創始者 金子鷗亭

金子鷗亭

金子鷗亭 Outei Kaneko(1906-2001)


上京

二十代で上京した鷗亭は、昭和の空海と称された比田井天来に師事し、研鑽を積みます。天来の指導は、師が書いた手本を習うという方法ではなく、中国や日本の古典を自ら深く探求し、そこから書の真髄を体得するというものでした。

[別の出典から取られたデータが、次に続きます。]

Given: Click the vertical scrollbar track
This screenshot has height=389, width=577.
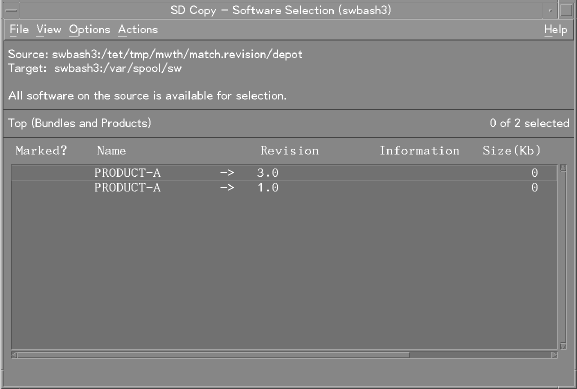Looking at the screenshot, I should click(x=563, y=257).
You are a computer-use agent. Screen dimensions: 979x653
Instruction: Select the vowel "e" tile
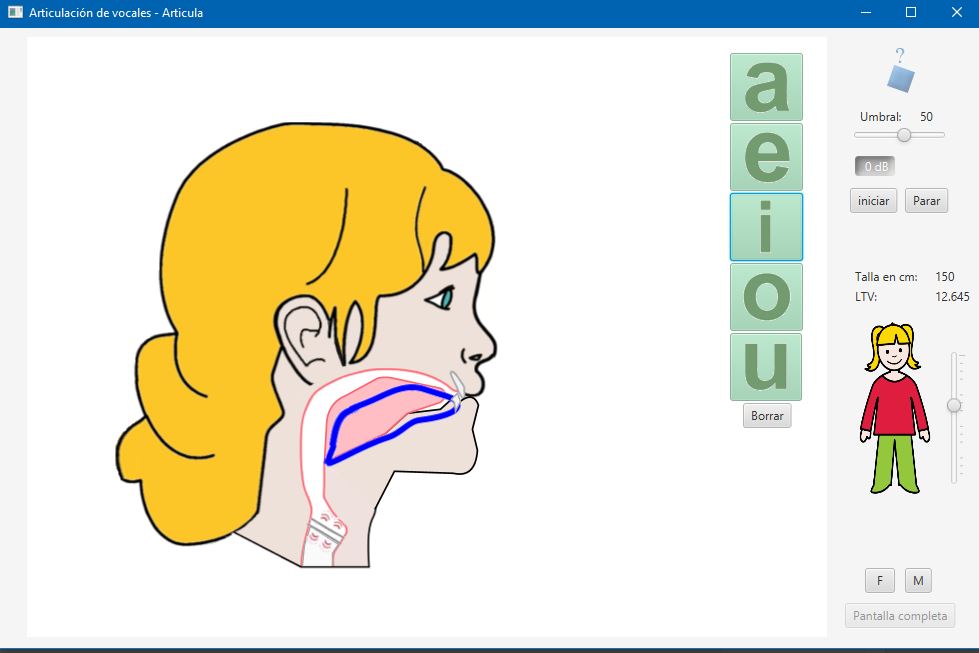[766, 157]
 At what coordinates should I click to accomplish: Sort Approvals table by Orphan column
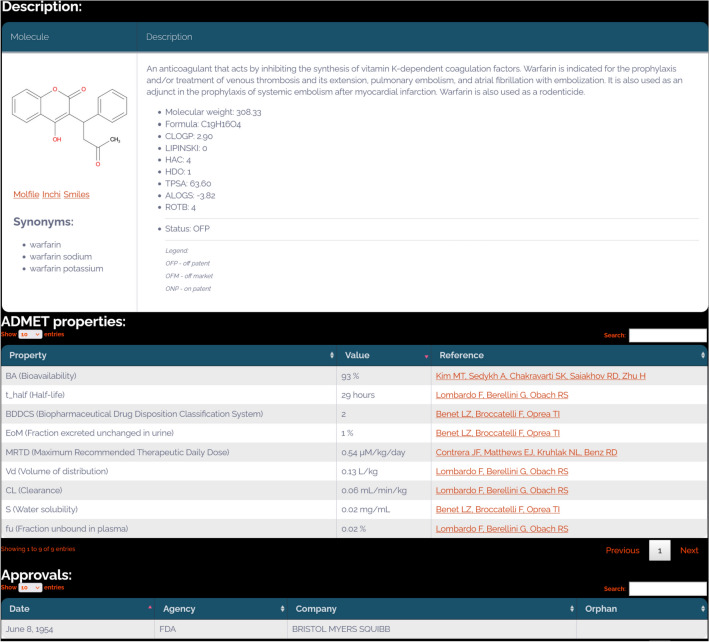tap(641, 608)
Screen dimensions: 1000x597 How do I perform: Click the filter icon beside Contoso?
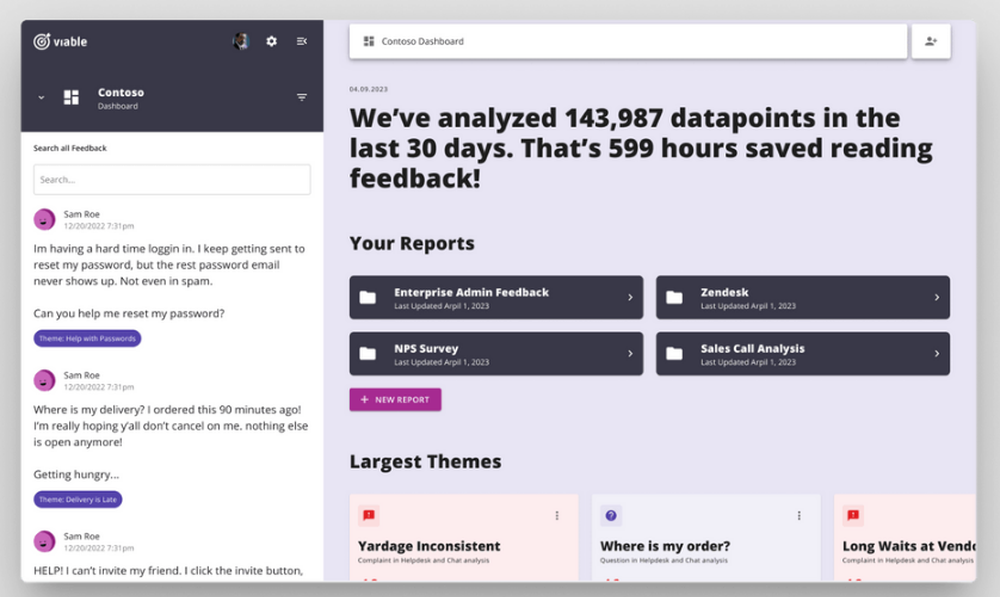(x=302, y=98)
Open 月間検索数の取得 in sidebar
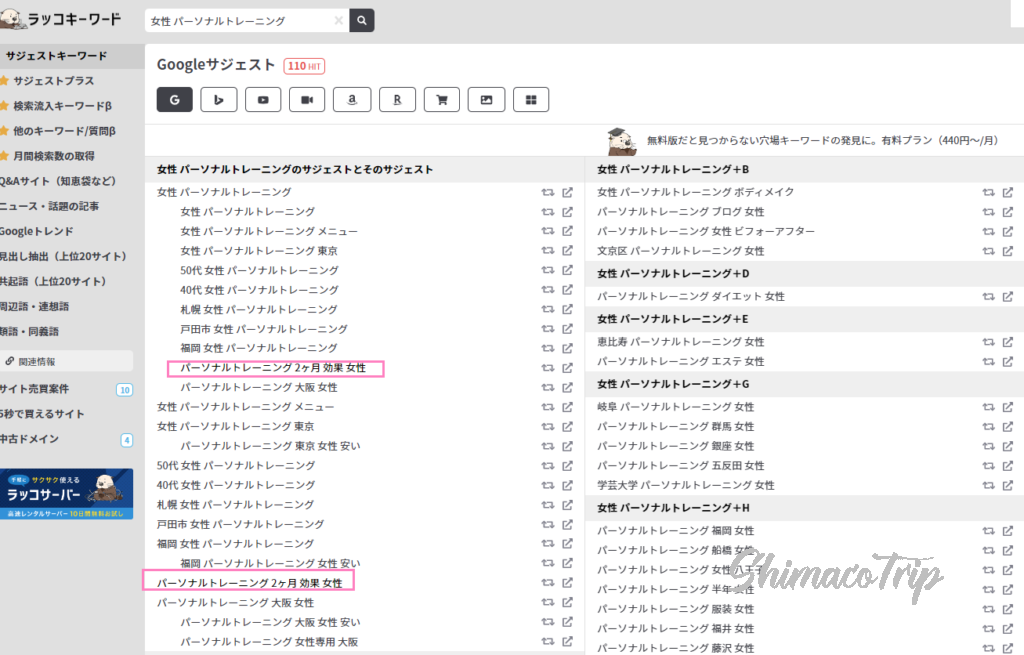 coord(54,156)
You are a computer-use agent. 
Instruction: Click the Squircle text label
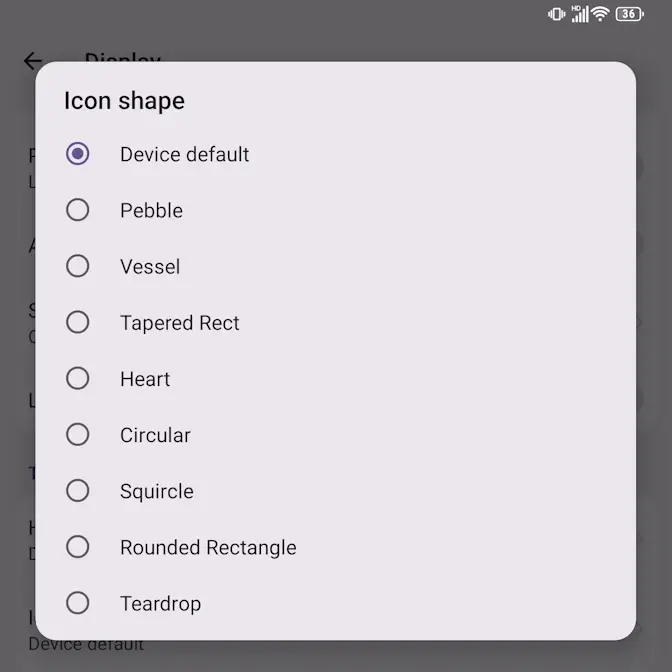157,491
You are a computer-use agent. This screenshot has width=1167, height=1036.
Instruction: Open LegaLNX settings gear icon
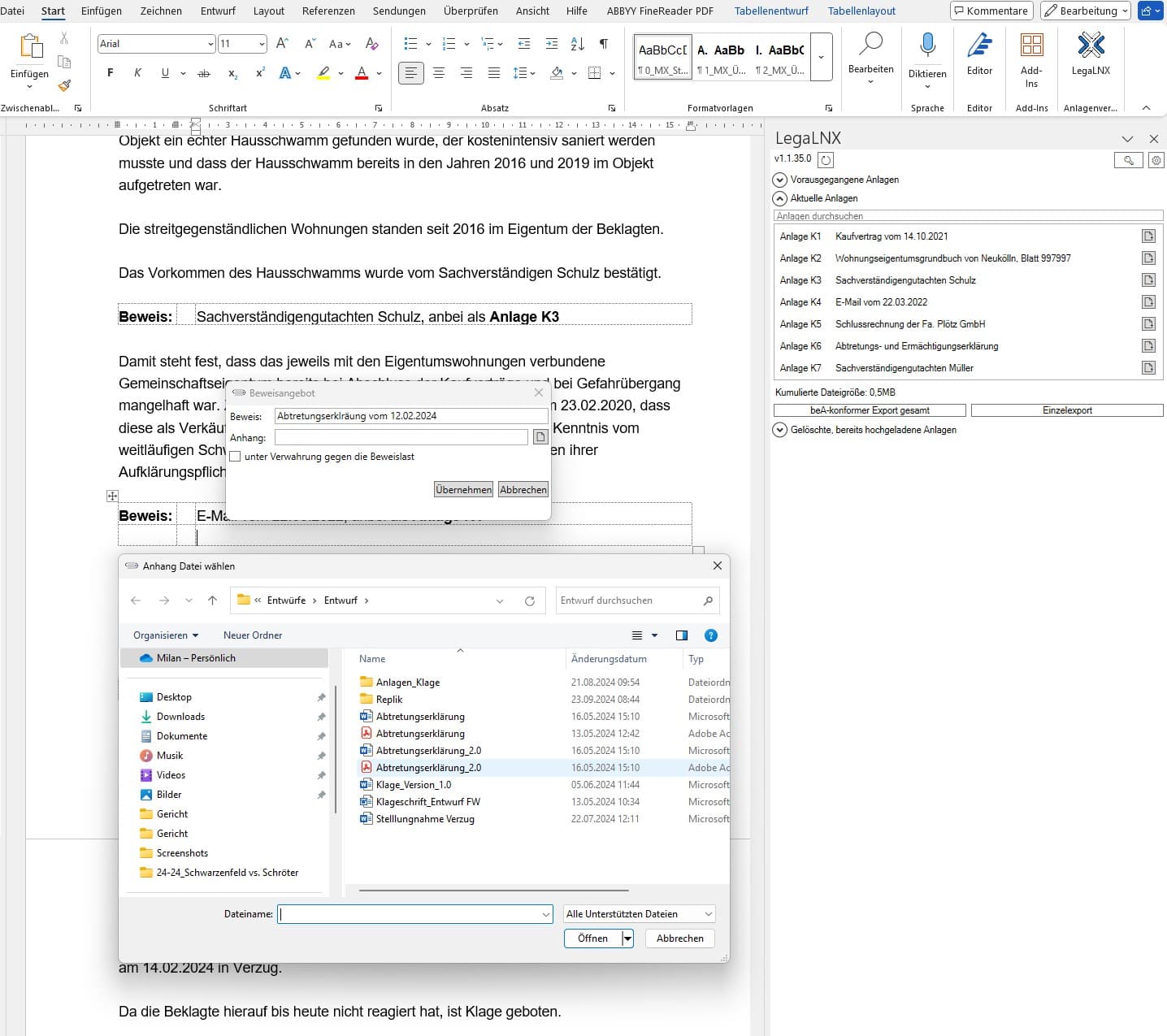1156,161
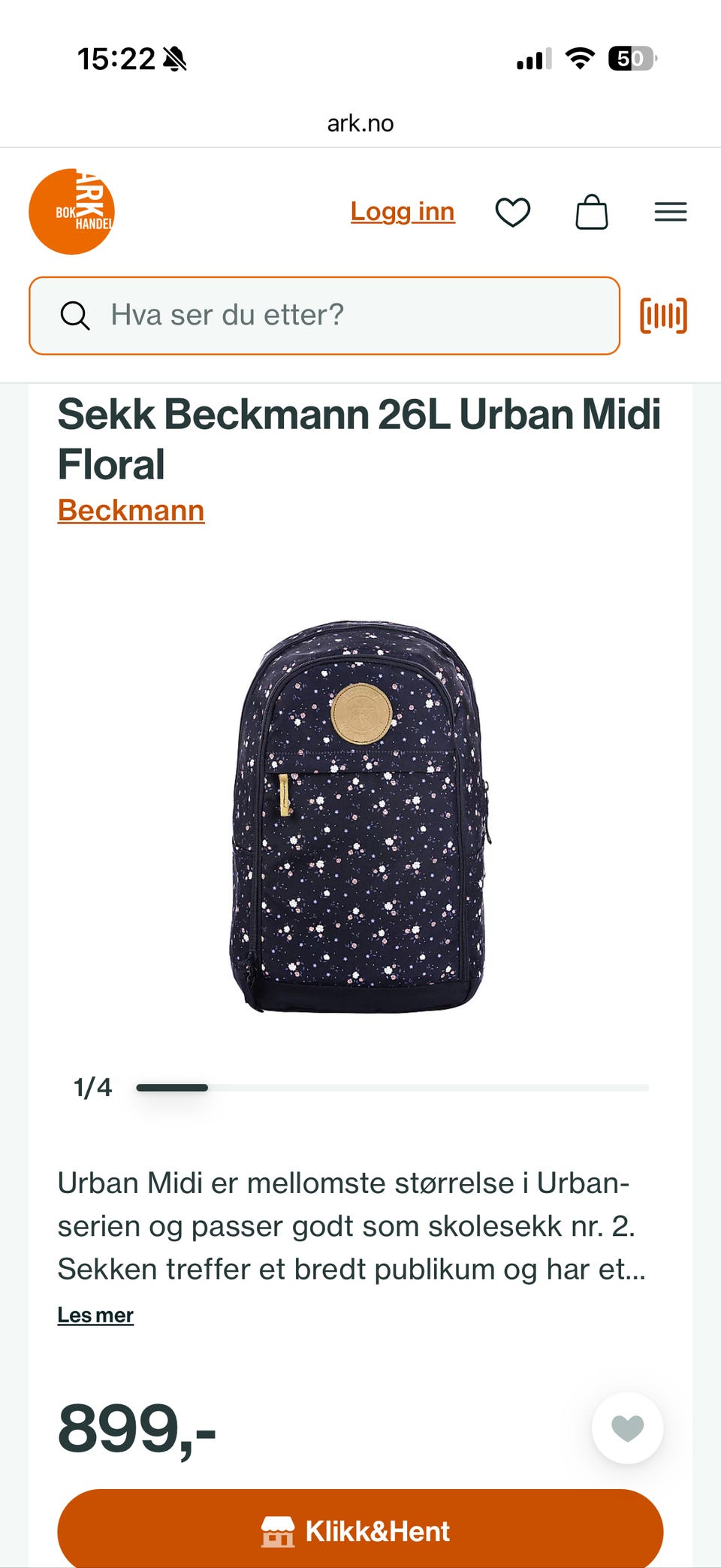The image size is (721, 1568).
Task: Open the floral backpack product image
Action: click(x=360, y=817)
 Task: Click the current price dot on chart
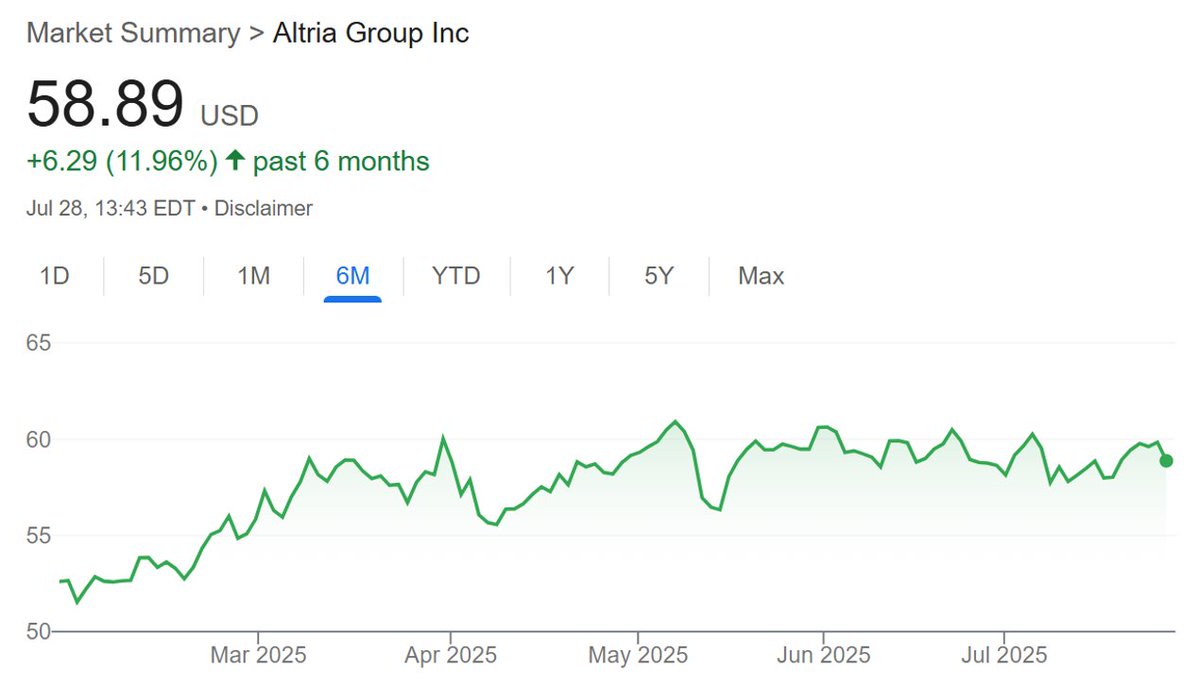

こうした天来の考えに、青年鷗亭は水を得た魚のように伸びやかに育っていきます。


詩文書の理論を打ち出す

そして、現在多くの書家に支持され、書の一分野として定着した「詩文書」を切り開く第一歩、「新調和体論」と題する考察を発表し、書壇に大革命を起こすことになりました。 書の古典は、それぞれの時代においての文体で書かれたものですから、これからの時代に自分たちが書こうとする書も、その時代の文体を表現することが当然と考えたのでした。


戦後書壇の再興に力を尽くす

戦後は、第一回毎日書道展の開催に尽力し、書道文化の再興を願いました。この毎日書道展は毎年回を重ねるごとに優秀な作品が生まれ、新しい書を求める作家がたくさん出品するようになります。戦後の書道の発展に毎日書道展は欠くことのできない存在でした。
特に鷗亭は、毎日書道展の初期より詩文書を重視して、独立した部門とすることに力を尽くしました。伝統的な書とともに現代的な詩文書や大字書、前衛書などが共に発展していくことが、鷗亭の考える新しい書の文化だったのです。


創玄書道会を設立

全国の同志を結集して創玄書道会を設立します。創玄の書は、漢字は大字書を平明な表現で、かなは読みやすさを、詩文書は古法を踏まえてと、書が一般の人に理解されるようにという理念がしっかりと反映されました。そして、篆刻部は今や日本を代表する作家を多く輩出するにいたっています。鷗亭は書を愛するもの全てが仲良く研鑽し、交流を深めることができる会をつくりました。この理念は全国各地に及び、賛同する会員は年々増加して行きます。


数々の功績

鷗亭の書道に対する長年の努力が評価され、1966年には日展文部大臣賞、1967年には日本芸術員賞、1987年には毎日芸術賞と数々の大きな賞を受賞します。そして1987年には文化功労者として顕彰され、1990年には日本国最高の名誉とされる文化勲章を受賞しました。


鷗亭の理想は脈々と

鷗亭は、書が旧来のかたちのみに固執するのではなく、その時代にあった表現をすることに強くこだわってきました。実際に創玄書道会ではその理念を受け継ぎ、現在も刻々と新しい時代にあった書が創造されています。
現在はコンピュータ技術とインターネットの飛躍的な発展により、人々はさらに合理性を追求し、手で文字を書くことすら忘れてしまいそうな時代です。そんな時代だからこそ、その時代の言葉による、人間の手で書かれた書を鑑賞し、感動を共感することが、より貴重なものになっています。鷗亭が追求した書の文化は、現在でもこのように姿を変えつつ生きているといえるでしょう。